■ **WHAT IS REQUIRED**
Repeat only what appears from the line containing "This screenshot has width=1342, height=896." through the last line of the listing below, exactly as written.

■ **MATERIAL PROVIDED**
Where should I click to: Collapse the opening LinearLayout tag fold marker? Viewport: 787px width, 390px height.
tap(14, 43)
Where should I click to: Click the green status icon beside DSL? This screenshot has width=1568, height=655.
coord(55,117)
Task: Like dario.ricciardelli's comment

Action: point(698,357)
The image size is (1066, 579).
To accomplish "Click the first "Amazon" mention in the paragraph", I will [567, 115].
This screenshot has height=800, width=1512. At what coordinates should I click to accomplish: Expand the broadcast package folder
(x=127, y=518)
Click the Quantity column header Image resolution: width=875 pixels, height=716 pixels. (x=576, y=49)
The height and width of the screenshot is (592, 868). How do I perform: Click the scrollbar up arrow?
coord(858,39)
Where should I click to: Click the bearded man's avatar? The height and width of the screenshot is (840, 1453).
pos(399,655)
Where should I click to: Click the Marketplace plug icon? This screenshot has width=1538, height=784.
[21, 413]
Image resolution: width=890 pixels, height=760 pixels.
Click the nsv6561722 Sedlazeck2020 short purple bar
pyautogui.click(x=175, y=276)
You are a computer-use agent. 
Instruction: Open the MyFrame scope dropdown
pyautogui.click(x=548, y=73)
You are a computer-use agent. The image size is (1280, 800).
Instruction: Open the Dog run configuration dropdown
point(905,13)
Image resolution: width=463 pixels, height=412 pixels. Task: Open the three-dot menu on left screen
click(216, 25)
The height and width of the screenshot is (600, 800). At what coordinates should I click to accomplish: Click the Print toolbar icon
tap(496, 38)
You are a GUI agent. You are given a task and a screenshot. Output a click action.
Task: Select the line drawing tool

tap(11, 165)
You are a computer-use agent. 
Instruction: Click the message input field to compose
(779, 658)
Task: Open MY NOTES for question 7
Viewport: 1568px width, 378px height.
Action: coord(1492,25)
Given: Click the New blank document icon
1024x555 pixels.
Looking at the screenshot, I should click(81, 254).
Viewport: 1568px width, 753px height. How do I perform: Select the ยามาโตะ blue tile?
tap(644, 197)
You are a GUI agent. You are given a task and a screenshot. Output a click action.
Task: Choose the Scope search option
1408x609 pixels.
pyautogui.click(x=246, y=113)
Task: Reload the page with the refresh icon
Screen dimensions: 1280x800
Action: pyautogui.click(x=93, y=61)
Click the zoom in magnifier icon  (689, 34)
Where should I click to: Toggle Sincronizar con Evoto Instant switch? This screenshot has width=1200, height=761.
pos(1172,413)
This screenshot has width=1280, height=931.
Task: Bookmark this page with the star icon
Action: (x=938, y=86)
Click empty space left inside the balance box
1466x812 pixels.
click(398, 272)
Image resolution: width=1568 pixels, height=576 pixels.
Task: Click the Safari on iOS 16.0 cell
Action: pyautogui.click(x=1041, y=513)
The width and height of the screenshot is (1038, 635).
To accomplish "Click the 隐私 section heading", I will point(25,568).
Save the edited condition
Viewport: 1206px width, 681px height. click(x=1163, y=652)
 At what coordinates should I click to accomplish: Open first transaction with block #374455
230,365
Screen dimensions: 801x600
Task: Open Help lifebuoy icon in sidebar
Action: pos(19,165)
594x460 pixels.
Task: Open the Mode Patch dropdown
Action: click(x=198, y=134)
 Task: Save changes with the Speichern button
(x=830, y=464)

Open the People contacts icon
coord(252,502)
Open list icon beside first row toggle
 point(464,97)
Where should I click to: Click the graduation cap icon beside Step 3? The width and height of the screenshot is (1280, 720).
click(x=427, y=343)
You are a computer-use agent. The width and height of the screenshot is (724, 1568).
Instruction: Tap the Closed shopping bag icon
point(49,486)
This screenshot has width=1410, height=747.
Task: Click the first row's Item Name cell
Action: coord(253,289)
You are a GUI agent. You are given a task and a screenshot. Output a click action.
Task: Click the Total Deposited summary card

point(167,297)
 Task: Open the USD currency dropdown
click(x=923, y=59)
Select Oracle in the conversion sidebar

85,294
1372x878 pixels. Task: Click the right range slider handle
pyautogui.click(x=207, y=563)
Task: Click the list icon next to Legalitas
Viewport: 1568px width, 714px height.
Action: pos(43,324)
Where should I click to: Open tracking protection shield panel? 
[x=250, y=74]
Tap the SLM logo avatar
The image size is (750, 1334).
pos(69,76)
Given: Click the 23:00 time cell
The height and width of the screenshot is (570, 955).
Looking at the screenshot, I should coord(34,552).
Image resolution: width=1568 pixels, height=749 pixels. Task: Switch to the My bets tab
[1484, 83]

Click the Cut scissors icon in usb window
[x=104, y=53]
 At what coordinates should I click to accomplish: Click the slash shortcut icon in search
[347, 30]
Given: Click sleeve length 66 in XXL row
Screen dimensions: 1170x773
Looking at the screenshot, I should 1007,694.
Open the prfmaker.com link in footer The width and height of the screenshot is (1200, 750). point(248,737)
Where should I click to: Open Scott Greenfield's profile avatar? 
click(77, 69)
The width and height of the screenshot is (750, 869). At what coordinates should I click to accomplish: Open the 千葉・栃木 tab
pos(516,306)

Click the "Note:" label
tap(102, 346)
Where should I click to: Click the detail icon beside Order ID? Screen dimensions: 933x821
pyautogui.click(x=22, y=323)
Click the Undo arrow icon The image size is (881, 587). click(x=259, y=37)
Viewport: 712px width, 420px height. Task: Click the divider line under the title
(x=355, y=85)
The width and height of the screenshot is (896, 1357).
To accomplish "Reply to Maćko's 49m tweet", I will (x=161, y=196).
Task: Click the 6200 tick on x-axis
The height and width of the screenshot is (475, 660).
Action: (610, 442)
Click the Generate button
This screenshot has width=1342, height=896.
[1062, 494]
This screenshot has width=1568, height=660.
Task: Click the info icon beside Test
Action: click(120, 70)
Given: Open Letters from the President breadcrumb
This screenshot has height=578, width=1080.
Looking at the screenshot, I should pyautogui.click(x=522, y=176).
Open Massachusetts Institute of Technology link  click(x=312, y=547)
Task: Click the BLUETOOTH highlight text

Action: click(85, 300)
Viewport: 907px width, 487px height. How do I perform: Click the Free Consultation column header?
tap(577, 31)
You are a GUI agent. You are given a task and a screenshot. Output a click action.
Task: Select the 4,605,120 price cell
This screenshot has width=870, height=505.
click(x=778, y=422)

■ **WRITTEN SOLUTION**
This screenshot has width=1342, height=896.
[1062, 494]
This screenshot has width=1568, height=660.
Task: Click the info icon beside Test
Action: click(120, 70)
Given: Open Letters from the President breadcrumb
This screenshot has height=578, width=1080.
Looking at the screenshot, I should pyautogui.click(x=522, y=176).
Open Massachusetts Institute of Technology link  click(x=312, y=547)
Task: Click the BLUETOOTH highlight text

Action: click(85, 300)
Viewport: 907px width, 487px height. How do I perform: Click the Free Consultation column header?
tap(577, 31)
You are a GUI agent. You are given a task and a screenshot. Output a click action.
Task: Select the 4,605,120 price cell
This screenshot has width=870, height=505.
click(x=778, y=422)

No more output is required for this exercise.